Case Overview

An insurer uses logistic regression based scorecard to predict customer’s propensity to renew.

The client, a Top 5 insurer in India was spending a lot on customer acquisition. They were achieving healthy growth in customer acquisition. However, the renewal lapse rates were high, with less than 60% renewals in the first year, that went down to ~12% by the end of fifth year. We suggested developing a propensity model to predict the customers who are more likely to churn, and reach out to them with personalized offers for renewals.

Improved Retention. Reduced operational cost

Demographic, transactions and behavioural data were combined to build the scorecard. Responses to different contact channels (SMS, IVR, Calls) were accounted for.

  • Prediction accuracy of 78% on validation dataset
  • Retention uplift of ~1.7x with same $ spend
  • Better efficiencies on contact frequency and mode of communication

The model was used to generate the retention campaign base every 2 weeks, for a customer base of +/- 30 days of due date

High lapse rate. Reactive outreach

The insurer was in a stiff competition, in a very difficult market – India. They were spending a lot on customer acquisition activities, and achieving healthy growth rates.

However, the renewal funnel was challenging with less than 60% renewals in the first year, which trickled down to ~12% by the end of fifth year. The high customer acquisition cost meant they needed to extend the Life Time Value (LTV) of their customers.

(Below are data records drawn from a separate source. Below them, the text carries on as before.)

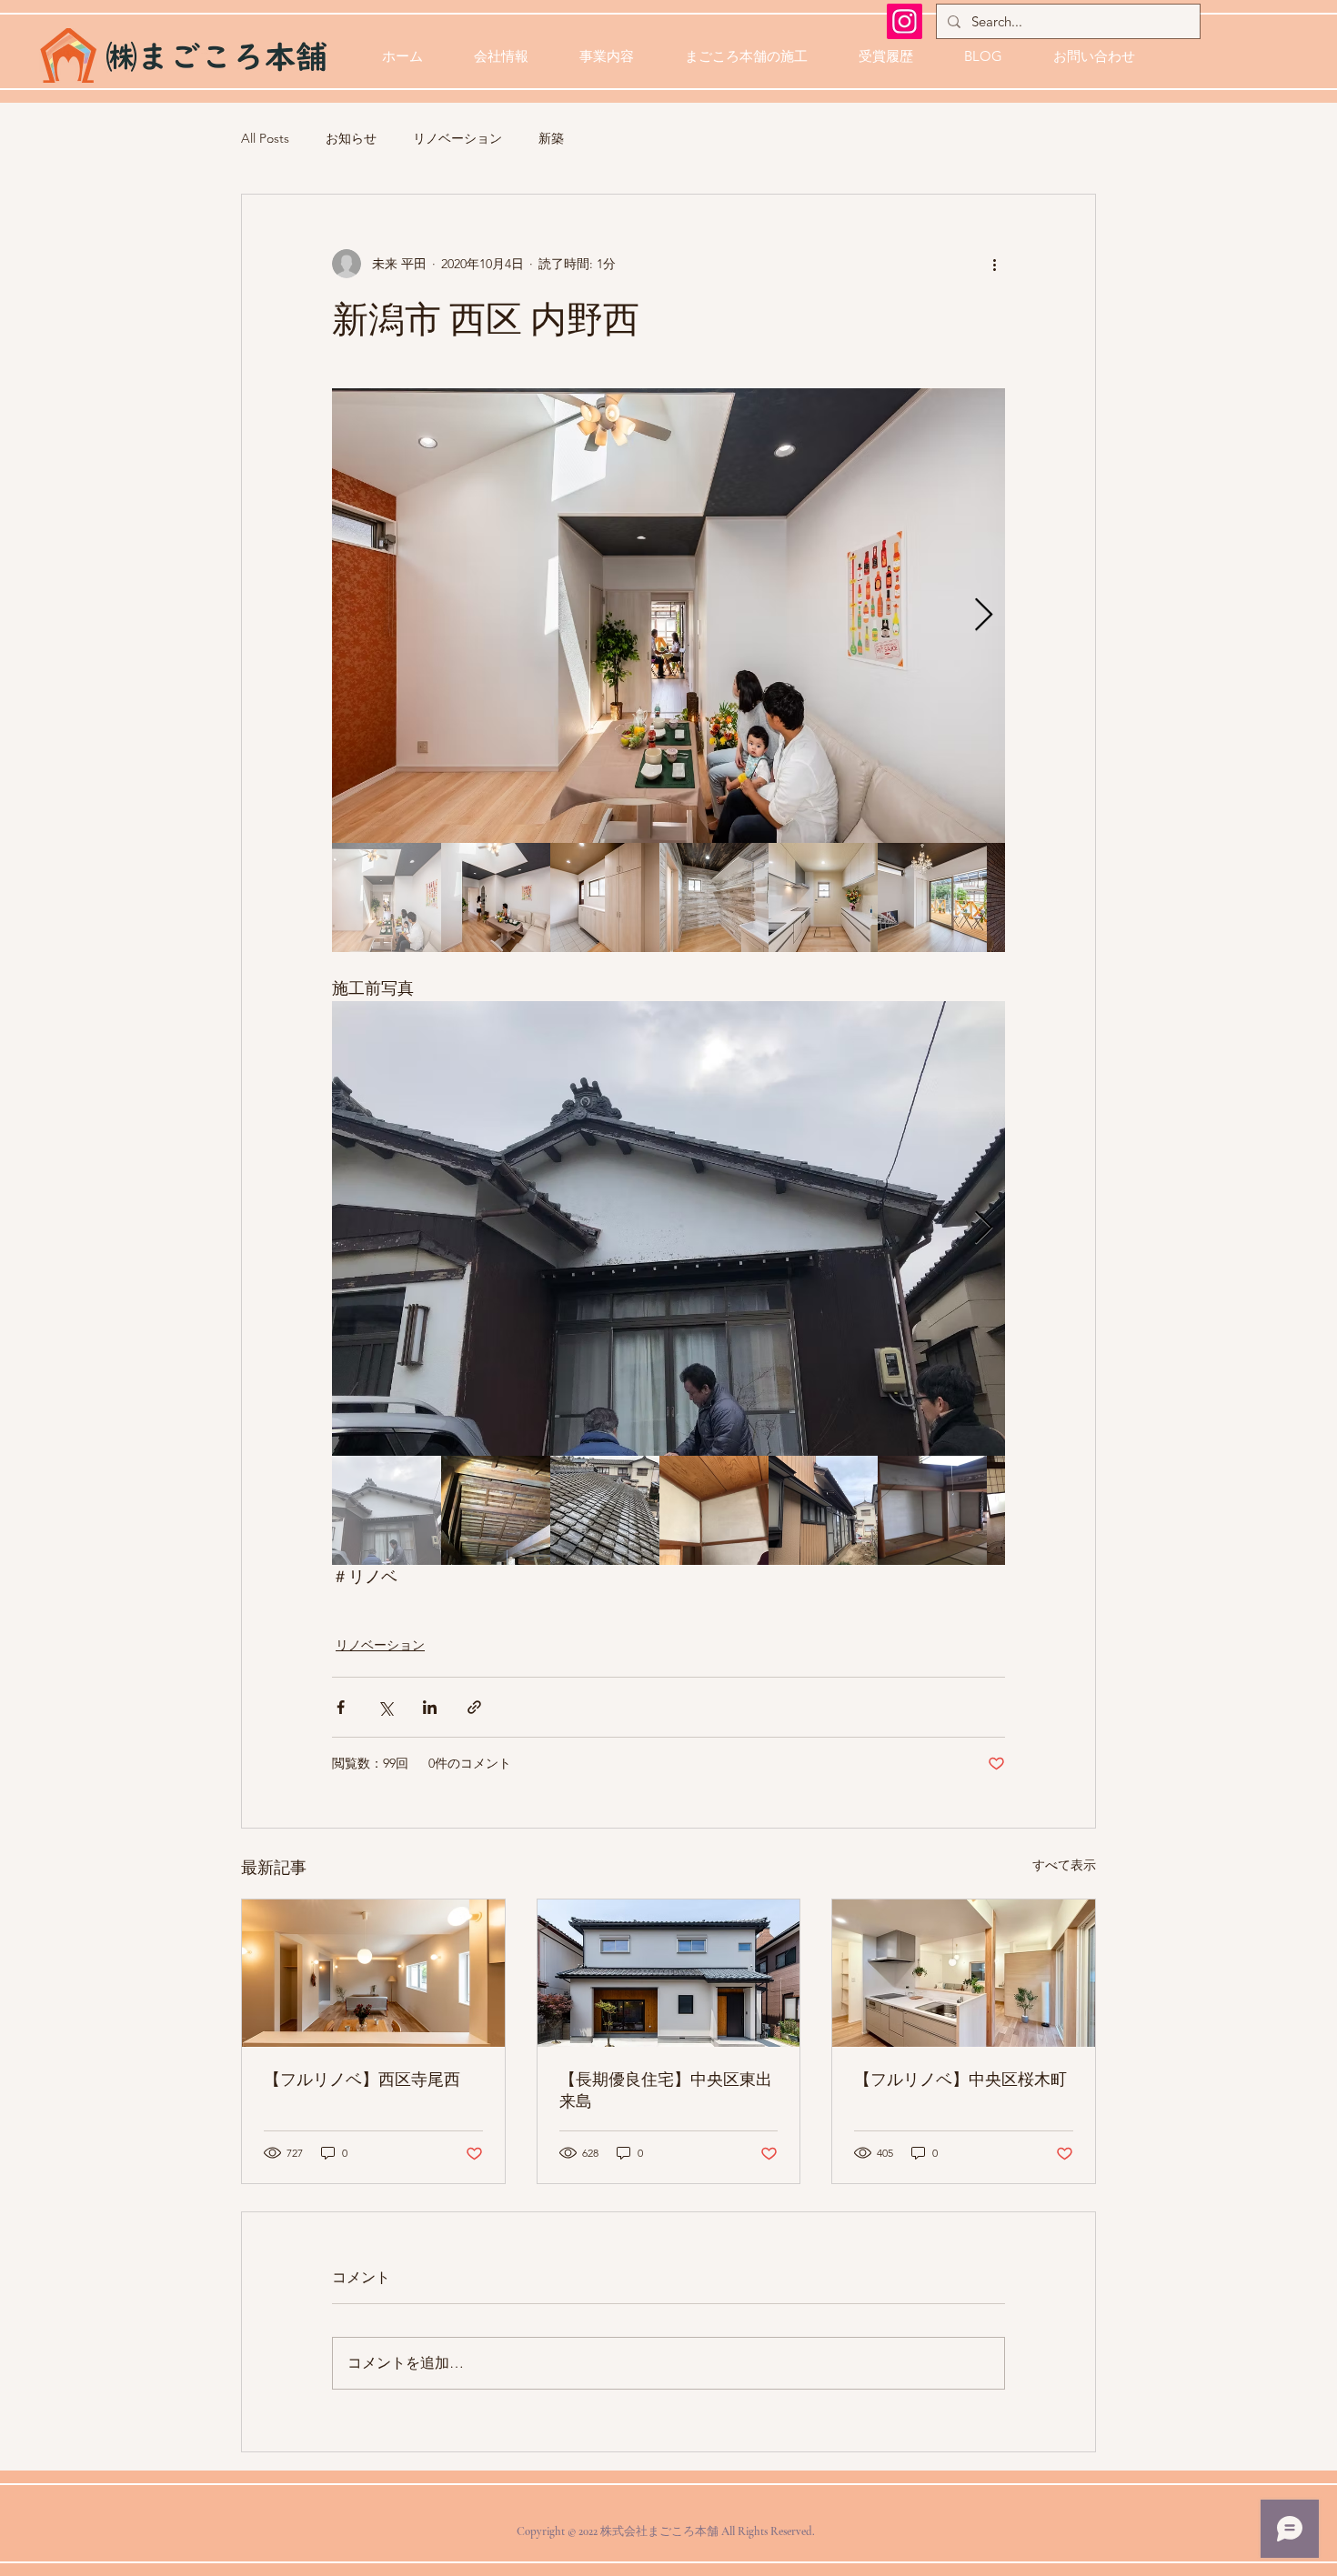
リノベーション (457, 138)
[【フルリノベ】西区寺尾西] (373, 1973)
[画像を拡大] (668, 615)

They were looking to reduce lapse rates, and turned to analytics. Through customer surveys, they discovered that about 60% of their customers would scout for new product at the time of renewals. They needed a proactive approach for renewals, and an efficient implementation to identify and retain customers. We proposed a propensity model based approach coupled with personalized retention campaign to achieve their goals.

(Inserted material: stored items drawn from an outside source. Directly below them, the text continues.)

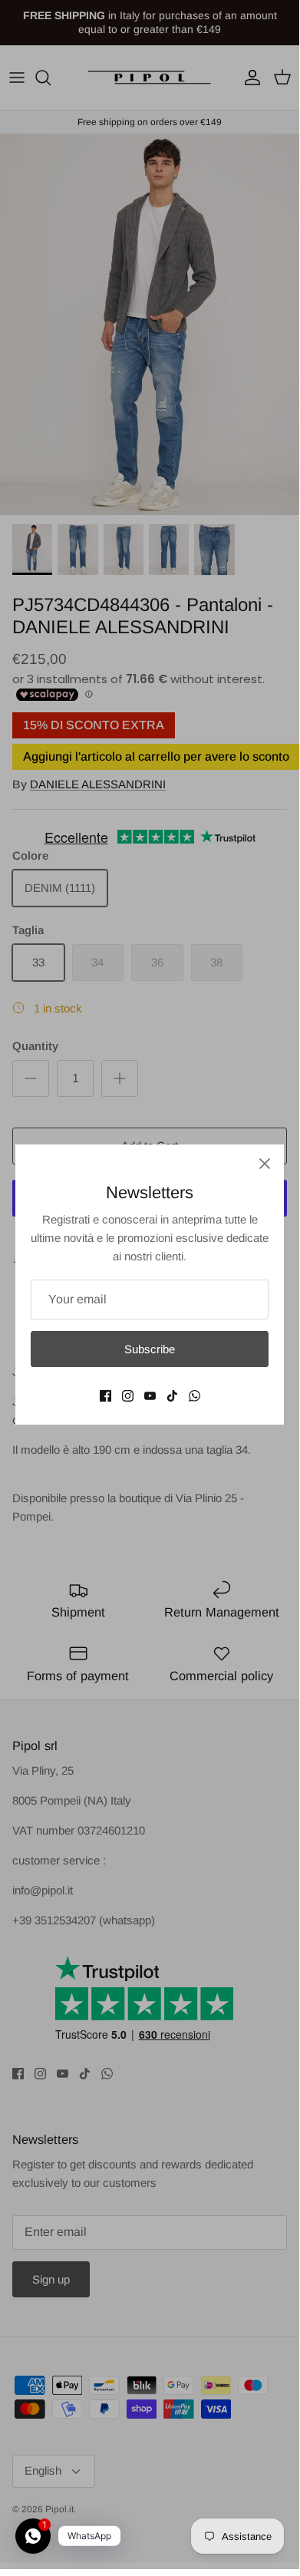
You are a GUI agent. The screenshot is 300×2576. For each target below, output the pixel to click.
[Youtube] (150, 1396)
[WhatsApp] (194, 1396)
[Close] (265, 1164)
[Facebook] (105, 1396)
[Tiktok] (172, 1396)
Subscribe (149, 1349)
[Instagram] (128, 1396)
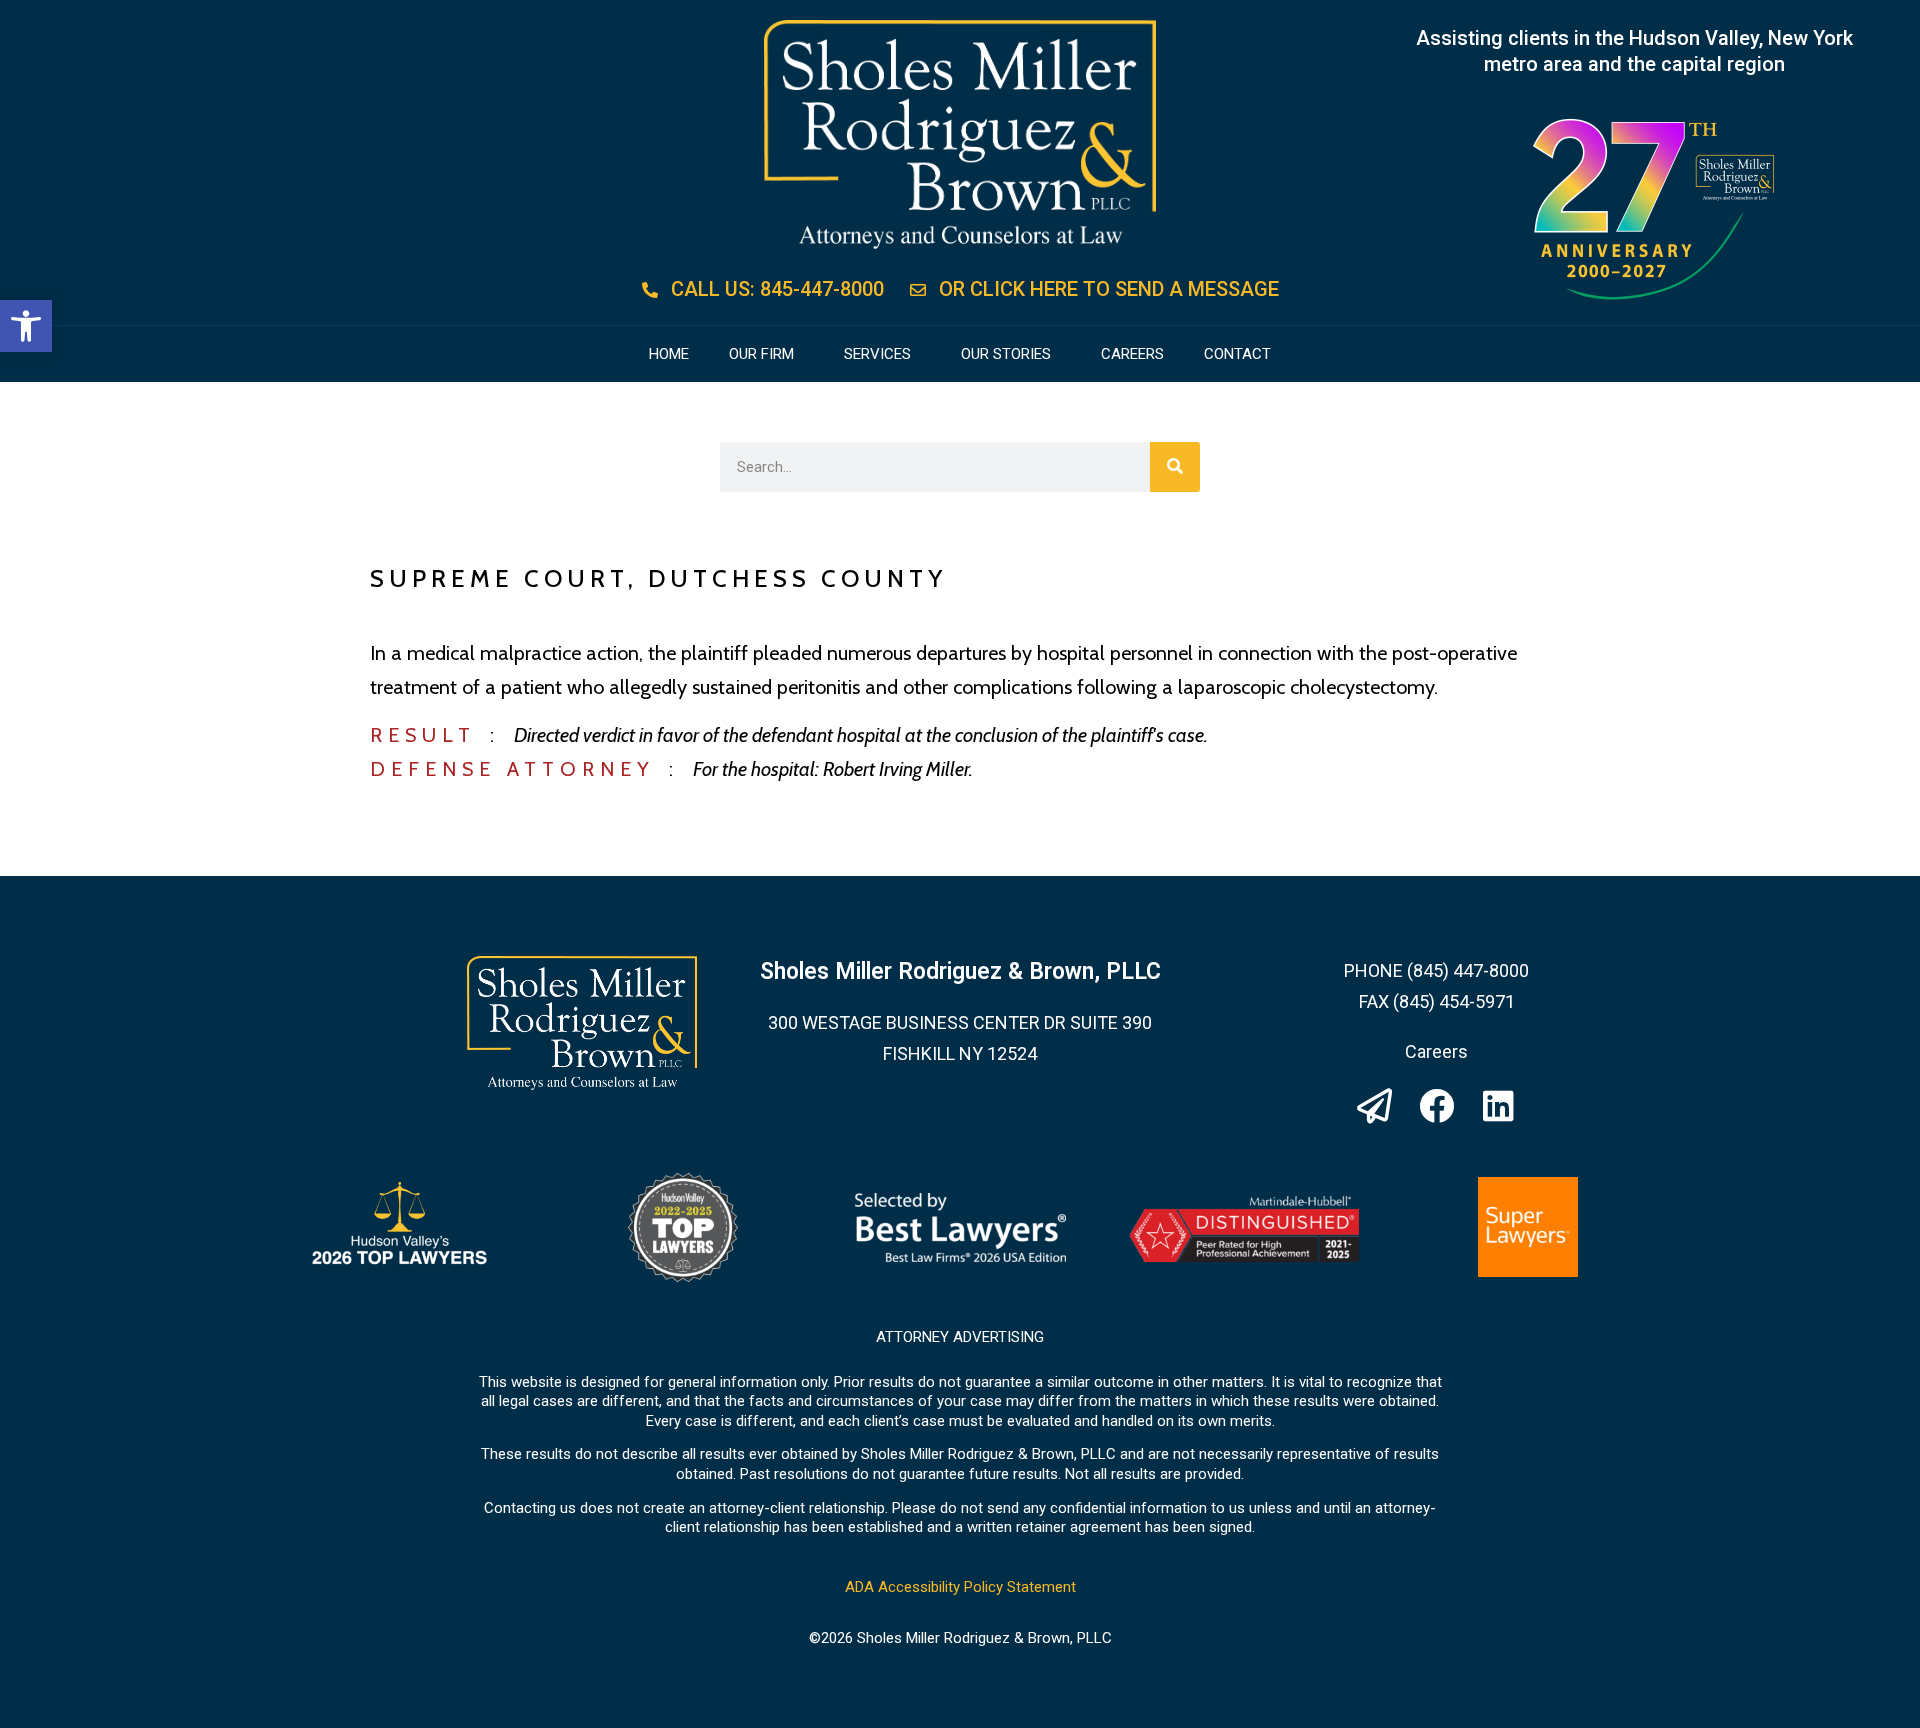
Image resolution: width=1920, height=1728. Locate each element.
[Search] (1175, 467)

Proactive approach to renewals yield better results

There are multiple algorithms for propensity models, and no single algorithm is the best.

We went ahead with logistic based approach based on considerations listed below:

a. Quick turn around time

b. Interpretable for business users

c. Drill down analysis to understand impact of the features on lapse probabilities

The model results need to be integrated into an effective renewal campaign. Equipped with the scorecard Xtage Labs team built, the client was able to reach the right customers, through right channels, coupled with personalized offers to boost renewal rates.